EXERCISE DESCRIPTION >> From the first line onward, reproduce the records exactly; the final line to include is the one holding "Task: Select the".

Start of DATA PROVIDED

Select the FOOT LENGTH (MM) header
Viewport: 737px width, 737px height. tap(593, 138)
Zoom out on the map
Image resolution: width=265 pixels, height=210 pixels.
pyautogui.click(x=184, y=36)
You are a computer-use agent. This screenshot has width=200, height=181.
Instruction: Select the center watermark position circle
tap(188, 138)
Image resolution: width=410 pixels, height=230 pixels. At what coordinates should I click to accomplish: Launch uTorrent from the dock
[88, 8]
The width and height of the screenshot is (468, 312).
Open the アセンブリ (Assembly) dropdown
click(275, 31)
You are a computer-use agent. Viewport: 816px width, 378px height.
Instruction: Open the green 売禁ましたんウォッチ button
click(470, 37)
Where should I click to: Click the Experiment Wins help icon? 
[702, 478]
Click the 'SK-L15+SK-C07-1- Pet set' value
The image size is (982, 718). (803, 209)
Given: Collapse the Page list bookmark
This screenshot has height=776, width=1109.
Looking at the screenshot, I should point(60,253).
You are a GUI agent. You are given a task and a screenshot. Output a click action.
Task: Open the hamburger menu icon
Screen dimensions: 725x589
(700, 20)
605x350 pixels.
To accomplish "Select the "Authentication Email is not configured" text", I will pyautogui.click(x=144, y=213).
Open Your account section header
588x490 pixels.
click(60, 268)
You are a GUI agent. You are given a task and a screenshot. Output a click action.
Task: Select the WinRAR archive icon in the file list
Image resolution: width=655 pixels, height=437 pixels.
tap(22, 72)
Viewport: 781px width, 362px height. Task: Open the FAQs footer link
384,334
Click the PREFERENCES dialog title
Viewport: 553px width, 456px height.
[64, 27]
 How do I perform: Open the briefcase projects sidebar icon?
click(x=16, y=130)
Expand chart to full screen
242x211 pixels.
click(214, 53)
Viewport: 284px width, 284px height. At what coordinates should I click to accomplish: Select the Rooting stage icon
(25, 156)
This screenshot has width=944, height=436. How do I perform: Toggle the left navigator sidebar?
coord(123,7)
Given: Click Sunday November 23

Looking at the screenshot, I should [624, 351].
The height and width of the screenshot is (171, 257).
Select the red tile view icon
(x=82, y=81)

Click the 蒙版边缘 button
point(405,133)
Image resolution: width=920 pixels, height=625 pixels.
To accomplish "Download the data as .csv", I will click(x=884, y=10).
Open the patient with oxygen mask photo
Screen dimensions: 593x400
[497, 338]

End of DATA PROVIDED

RESPONSE FOR THIS EXERCISE >>
Select the FOOT LENGTH (MM) header
Viewport: 737px width, 737px height. tap(593, 138)
Zoom out on the map
Image resolution: width=265 pixels, height=210 pixels.
pyautogui.click(x=184, y=36)
You are a computer-use agent. This screenshot has width=200, height=181.
Instruction: Select the center watermark position circle
tap(188, 138)
Image resolution: width=410 pixels, height=230 pixels. At what coordinates should I click to accomplish: Launch uTorrent from the dock
[88, 8]
The width and height of the screenshot is (468, 312).
Open the アセンブリ (Assembly) dropdown
click(275, 31)
You are a computer-use agent. Viewport: 816px width, 378px height.
Instruction: Open the green 売禁ましたんウォッチ button
click(470, 37)
Where should I click to: Click the Experiment Wins help icon? 
[702, 478]
Click the 'SK-L15+SK-C07-1- Pet set' value
The image size is (982, 718). (803, 209)
Given: Collapse the Page list bookmark
This screenshot has height=776, width=1109.
Looking at the screenshot, I should point(60,253).
You are a GUI agent. You are given a task and a screenshot. Output a click action.
Task: Open the hamburger menu icon
Screen dimensions: 725x589
(700, 20)
605x350 pixels.
To accomplish "Select the "Authentication Email is not configured" text", I will pyautogui.click(x=144, y=213).
Open Your account section header
588x490 pixels.
click(60, 268)
You are a GUI agent. You are given a task and a screenshot. Output a click action.
Task: Select the WinRAR archive icon in the file list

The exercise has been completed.